Traditionally providers have turned to standard prescription, dosage and monitoring practices. However, non-medical conditions and situations like housing status, income and even zip code can influence opioid abuse risk as much as some medical conditions and are leading the drive towards more patient-centered clinical practices.

HBI's new model helps identify which patients in a certain population should be targeted for intervention and gives providers both clinical and non-clinical factors driving that risk. "We've known for some time that the collection and analysis of social determinant of health data is helpful in the identification of those at risk for any type of health event," said HBI Solutions CEO, Eric Widen.

Always expanding its risk model inventory, HBI decided to add opioid abuse risk to its list of peer-reviewed and validated models in 2017. "In building this and other new models, our machine learning processes have found social determinants to be particularly important to improving the accuracy of the predictions," said Widen.

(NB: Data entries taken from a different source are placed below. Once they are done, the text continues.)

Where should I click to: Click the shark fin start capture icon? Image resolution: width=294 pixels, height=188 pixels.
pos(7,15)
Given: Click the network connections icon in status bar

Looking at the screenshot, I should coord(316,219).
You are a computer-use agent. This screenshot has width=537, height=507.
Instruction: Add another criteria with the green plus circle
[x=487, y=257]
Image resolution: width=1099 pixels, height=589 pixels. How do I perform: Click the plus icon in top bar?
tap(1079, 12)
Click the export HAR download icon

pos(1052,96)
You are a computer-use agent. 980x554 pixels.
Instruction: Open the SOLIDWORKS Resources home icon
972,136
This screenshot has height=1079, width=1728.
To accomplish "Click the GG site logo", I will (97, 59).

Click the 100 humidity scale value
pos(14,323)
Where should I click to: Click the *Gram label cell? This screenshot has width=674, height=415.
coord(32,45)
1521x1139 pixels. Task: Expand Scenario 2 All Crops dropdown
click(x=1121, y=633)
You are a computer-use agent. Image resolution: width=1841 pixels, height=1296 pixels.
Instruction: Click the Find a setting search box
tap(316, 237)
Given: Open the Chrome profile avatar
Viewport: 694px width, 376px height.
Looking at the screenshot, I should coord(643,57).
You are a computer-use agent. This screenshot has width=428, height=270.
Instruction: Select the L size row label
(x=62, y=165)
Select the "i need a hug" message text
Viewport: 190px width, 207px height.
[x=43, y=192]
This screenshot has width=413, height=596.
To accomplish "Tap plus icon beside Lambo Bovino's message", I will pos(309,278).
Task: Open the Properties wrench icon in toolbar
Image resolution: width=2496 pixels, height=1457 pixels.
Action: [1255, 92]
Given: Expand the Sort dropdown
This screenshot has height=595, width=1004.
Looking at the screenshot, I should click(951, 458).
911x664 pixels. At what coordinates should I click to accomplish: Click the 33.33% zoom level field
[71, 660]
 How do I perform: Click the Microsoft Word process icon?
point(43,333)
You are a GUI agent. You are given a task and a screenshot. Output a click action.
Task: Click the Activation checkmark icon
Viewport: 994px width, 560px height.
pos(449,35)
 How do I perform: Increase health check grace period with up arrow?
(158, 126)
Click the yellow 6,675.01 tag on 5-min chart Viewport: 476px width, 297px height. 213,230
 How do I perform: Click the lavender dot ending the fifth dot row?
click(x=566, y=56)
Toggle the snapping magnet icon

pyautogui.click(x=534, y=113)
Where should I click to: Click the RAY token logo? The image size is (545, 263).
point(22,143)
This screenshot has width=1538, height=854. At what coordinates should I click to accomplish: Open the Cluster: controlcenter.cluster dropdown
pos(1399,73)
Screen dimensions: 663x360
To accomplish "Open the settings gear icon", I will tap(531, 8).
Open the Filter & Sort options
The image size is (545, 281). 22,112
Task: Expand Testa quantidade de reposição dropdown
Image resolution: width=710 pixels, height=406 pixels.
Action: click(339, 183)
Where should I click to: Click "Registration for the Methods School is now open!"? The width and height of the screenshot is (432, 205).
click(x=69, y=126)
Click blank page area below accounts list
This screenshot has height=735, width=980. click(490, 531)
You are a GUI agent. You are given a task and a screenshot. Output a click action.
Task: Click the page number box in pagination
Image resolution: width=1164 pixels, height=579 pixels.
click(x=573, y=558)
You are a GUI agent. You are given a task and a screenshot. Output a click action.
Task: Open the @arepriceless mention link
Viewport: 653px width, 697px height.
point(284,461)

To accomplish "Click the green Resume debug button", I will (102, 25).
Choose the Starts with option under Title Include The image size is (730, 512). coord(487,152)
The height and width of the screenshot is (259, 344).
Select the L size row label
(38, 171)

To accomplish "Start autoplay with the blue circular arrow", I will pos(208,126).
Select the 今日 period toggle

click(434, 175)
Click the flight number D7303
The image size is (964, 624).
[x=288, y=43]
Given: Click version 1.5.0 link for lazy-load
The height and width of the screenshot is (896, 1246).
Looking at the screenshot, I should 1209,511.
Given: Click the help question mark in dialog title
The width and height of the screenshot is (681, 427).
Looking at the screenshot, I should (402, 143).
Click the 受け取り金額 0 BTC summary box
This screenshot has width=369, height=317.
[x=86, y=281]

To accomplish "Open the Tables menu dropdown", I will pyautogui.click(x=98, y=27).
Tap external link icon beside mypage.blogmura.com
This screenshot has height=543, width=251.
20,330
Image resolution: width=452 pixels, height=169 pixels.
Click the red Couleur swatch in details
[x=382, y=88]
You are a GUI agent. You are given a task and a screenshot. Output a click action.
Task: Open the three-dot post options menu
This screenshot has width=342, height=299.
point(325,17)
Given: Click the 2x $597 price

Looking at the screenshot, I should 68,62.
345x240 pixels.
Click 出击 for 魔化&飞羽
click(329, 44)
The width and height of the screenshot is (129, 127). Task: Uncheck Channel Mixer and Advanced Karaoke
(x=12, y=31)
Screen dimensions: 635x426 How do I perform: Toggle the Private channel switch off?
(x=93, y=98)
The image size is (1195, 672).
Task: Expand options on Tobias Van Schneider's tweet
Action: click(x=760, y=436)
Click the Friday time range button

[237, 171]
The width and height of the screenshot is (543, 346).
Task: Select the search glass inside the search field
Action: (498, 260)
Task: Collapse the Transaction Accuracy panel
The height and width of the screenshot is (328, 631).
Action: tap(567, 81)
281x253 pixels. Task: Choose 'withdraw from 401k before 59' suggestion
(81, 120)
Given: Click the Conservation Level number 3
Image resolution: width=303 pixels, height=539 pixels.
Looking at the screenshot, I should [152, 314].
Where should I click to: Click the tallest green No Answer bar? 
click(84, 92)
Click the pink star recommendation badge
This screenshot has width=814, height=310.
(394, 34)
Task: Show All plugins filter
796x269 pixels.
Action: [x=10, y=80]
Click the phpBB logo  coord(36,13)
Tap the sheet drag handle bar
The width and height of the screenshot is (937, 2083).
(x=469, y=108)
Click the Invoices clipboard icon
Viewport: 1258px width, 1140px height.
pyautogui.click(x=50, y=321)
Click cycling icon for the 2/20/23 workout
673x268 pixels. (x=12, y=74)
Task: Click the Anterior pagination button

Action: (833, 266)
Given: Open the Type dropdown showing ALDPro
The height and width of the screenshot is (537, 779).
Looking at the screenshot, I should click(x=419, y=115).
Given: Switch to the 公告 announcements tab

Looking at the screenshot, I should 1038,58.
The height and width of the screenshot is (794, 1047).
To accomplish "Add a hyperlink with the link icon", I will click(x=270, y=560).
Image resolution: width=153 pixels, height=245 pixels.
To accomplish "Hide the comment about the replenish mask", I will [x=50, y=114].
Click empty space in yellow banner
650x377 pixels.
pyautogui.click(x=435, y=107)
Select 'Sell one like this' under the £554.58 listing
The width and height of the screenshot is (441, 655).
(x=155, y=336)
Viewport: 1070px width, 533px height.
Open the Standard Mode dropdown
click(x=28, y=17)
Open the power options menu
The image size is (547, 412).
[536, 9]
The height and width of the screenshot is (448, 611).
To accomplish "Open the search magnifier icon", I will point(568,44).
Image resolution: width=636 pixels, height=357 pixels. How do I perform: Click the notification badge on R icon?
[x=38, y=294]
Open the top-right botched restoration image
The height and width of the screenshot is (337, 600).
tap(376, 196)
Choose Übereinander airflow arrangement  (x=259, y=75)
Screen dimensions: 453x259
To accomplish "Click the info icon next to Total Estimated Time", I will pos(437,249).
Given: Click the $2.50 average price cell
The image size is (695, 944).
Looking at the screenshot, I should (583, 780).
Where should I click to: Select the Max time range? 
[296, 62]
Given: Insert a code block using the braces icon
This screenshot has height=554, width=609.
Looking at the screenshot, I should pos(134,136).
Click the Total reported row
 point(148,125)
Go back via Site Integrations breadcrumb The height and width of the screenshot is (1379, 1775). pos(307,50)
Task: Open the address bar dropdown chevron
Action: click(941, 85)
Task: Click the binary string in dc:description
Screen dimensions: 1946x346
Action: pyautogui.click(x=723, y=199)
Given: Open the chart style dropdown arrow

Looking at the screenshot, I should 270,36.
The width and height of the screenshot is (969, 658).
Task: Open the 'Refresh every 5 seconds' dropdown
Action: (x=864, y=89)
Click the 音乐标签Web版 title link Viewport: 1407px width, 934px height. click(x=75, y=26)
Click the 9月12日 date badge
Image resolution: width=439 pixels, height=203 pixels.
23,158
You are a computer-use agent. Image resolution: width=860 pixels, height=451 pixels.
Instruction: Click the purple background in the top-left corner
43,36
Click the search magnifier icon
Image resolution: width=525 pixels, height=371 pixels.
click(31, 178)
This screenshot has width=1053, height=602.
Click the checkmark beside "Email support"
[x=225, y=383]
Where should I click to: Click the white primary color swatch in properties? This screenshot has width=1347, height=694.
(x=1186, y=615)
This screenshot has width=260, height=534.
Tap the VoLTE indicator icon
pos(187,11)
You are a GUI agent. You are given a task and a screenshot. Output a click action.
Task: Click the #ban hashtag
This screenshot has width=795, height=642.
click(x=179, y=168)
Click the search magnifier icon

Officially offered to the market in late 2017, two HBI Solutions clients are putting the model to the test. Hospitals and general medical providers often don't have a full medical and social profile for the patient and may not have time to dig through past visit notes and summaries where risk factors, particularly social determinants, could be hidden. Having this machine learning tool at the point of care, helps clients target the highest risk patients, better allocate resources, address harms of opioid use and hopefully save lives.

According to Widen, "Our data science approach is unique. Our risk models use any and all available data, employ natural language processing to incorporate data from notes and summaries, deliver predictions in real-time, and present risk in context with a patient's full medical profile."